Short-Term Interventions Address Health Care Facility Deficiencies
When responding to outbreaks of cholera, typhoid fever, Ebola virus, and other infectious diseases the Centers for Disease Control and Prevention (CDC) often works with partners to improve drinking water safety and hygiene in health care facilities (HCFs). Typical engagements include distributing locally made, portable handwashing and drinking water stations; providing education; and supplying soap for handwashing and products for onsite chlorination of drinking water. More recently, these inexpensive provisions have also included color-coded bins for triage of sharps, infectious and noninfectious health care waste, as well as barriers to separate HCF waste pits from local populations. These short-term interventions address acute deficiencies until more definitive long-term interventions—such as water supply, hygiene, and sanitation (WASH) infrastructure—and more effective waste disposal technology can be planned and built.
To help reach Sustainable Development Goal 6 (SDG 6), which calls for clean water and sanitation for all people, and achieve universal access to WASH in HCFs, the Conrad N. Hilton Foundation provided grants to CDC and other partner NGOs to implement a model “district-wide approach” in Uganda and five other countries. The purpose was to bring together governments, NGOs, communities, and international partners in each country to plan, implement, maintain, and sustain interventions in all public sector HCFs in target districts. The district-wide approach would serve as an example and catalyst for the participants’ respective national efforts to reach SDG 6. In Kamwenge and Kabarole Districts of Uganda, the Ugandan Ministry of Health joined Water For People, International Red Cross WASH, and CDC to engage communities, district health offices (DHOs), and local governments to implement the program. At each HCF, CDC identified WASH deficiencies through baseline assessments to help guide procurement and implementation activities.

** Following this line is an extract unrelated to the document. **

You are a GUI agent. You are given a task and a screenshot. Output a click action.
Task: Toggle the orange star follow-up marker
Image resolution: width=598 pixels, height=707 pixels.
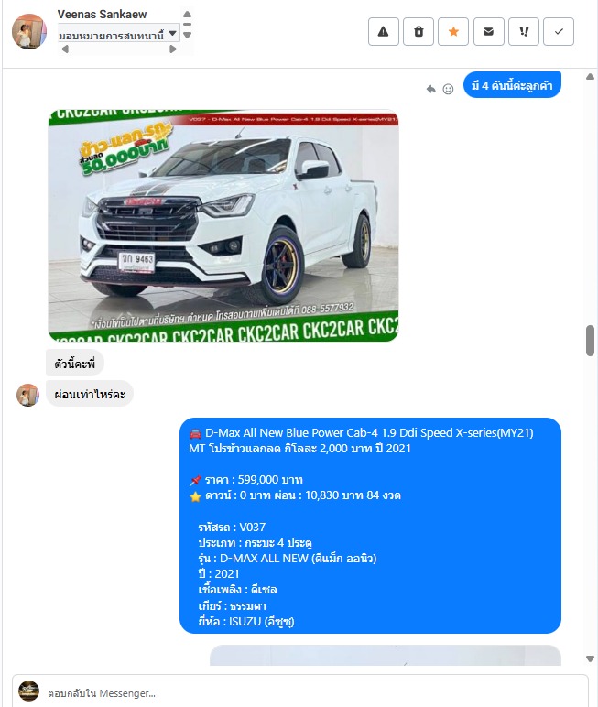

CDC also provided technical assistance to partner organizations to ensure that program implementation addresses acute deficiencies in HCFs and identifies longer-term infrastructure needs. To ensure local engagement in Uganda, DHO staff were included in data collection activities, and, along with HCF staff, jointly made decisions about the interventions. By using basic WASH service level indicators defined by the World Health Organization/UNICEF Joint Monitoring Programme, project partners can assess their respective progress toward achieving SDG 6. Long-term interventions will be initiated by project partners in both districts in 2019. Innovations, such as local production and district-wide distribution of alcohol-based hand sanitizer and water treatment technologies to HCFs, will be field-tested by project partners in Kaborole District as part of the operational research agenda for WASH in HCFs. Following completion of the district programs, CDC will evaluate overall progress toward SDG 6, and join with partners to disseminate program results within Uganda and among the other partner countries in support of WHO and UNICEF's Global WASH in Healthcare Facilities Initiative.